● Assignment: From the records below, output exactly the lines running from the line containing "Instruction: Tap the" through the line containing "Task: Click the '¿No es tu ordenador?' text", and no others.

***** Data supplied

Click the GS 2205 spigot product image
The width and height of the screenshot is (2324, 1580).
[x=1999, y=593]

**********
***** Data supplied

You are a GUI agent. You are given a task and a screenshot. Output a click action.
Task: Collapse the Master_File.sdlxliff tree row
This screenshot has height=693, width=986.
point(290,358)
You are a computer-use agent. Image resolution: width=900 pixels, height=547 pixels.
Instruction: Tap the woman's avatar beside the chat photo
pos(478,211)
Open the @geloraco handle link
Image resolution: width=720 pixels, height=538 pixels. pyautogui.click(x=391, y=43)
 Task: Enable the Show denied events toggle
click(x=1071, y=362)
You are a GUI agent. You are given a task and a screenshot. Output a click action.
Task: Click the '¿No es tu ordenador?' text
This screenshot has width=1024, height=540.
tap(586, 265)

**********

● Solution:
Instruction: Tap the woman's avatar beside the chat photo
pos(478,211)
Open the @geloraco handle link
Image resolution: width=720 pixels, height=538 pixels. pyautogui.click(x=391, y=43)
 Task: Enable the Show denied events toggle
click(x=1071, y=362)
You are a GUI agent. You are given a task and a screenshot. Output a click action.
Task: Click the '¿No es tu ordenador?' text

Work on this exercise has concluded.